As always, we aim to provide an outlook that reflects the most current trends we are seeing across our business and in the macro environment. It is clear that advertisers are continuing to exercise caution around spending as a function of strong macroeconomic headwinds. Clients are looking to transact on shorter sales cycle in order to maintain flexibility in their budgets. This has translated into lower visibility into future revenues than we have had historically. At the same time, we have seen signs of resilience in consumer demand. While we cannot predict the future, we are preparing for a further deterioration in the macro environment. Before I move on to discuss our expectations for the fourth quarter, I want to remind everyone that December will mark the 1-year anniversary of the acquisition of Complex Networks.
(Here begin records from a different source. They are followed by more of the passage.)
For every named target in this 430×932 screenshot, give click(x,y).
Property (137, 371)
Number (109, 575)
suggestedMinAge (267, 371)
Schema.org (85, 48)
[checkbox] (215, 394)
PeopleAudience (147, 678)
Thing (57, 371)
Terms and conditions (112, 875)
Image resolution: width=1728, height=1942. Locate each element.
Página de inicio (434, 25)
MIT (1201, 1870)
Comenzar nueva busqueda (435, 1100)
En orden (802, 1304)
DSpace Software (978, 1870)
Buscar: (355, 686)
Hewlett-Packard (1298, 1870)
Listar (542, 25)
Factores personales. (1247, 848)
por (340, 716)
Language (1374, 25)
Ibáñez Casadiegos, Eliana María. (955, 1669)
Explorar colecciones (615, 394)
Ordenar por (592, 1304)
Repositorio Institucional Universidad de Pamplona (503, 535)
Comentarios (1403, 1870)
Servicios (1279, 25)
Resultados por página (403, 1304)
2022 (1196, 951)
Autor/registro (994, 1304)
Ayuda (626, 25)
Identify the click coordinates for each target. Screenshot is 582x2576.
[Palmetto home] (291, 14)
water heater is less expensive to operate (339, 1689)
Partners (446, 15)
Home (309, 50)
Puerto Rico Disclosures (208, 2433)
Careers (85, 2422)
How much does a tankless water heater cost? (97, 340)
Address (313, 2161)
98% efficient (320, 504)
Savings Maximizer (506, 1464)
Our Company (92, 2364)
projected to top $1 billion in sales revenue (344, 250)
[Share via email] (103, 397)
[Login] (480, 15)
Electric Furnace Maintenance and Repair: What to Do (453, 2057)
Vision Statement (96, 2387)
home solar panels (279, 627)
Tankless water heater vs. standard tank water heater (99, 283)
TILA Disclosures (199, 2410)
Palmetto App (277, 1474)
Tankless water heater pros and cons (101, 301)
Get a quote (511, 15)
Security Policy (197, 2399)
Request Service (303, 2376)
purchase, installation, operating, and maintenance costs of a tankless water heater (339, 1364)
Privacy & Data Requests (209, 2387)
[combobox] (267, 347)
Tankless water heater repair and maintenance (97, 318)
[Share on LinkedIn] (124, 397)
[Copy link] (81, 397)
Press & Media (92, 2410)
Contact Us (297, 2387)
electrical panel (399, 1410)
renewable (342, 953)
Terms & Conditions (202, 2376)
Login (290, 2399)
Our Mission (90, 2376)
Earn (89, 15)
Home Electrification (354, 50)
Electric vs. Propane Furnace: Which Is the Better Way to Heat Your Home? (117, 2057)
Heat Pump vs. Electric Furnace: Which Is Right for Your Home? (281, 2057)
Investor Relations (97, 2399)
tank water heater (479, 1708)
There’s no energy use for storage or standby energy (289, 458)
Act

As a result, year-over-year comparisons will reflect approximately 1 month of Complex Networks results in Q4 2021. Starting with time spent. Overall time spent in the third quarter was split evenly between our owned and operated properties and third-party platforms. However, it is important to note that the significant majority of our advertising revenues are driven by time spent on our owned and operated properties. And these revenues have grown year-over-year in each of the first 3 quarters. As a result, although we expect time spent to again be impacted by the ongoing traffic declines on Facebook, we are well positioned to mitigate much of this revenue impact due to our scale on owned and operated properties. And we are focused on building further momentum with short-form vertical video across platforms as we continue to lay the groundwork for future monetization.

Turning to revenues. We do expect to see a seasonal lift in total revenue in Q4, consistent with the advertising and holiday shopping seasonality we have historically seen in our business. However, amid the current macroeconomic environment and based on the category trends we have seen in Q3 and into Q4, we expect the lift in Q4 revenues versus Q3 to be somewhat muted relative to prior years. As discussed, our revenue visibility continues to be limited relative to historical patterns as clients are increasingly exercising caution and committing to Q4 spending. Our sales team continues to have active discussions across our client base with many of our clients seeking shorter cycle advertising products as they flex budgets against a backdrop of uncertainty in consumer demand.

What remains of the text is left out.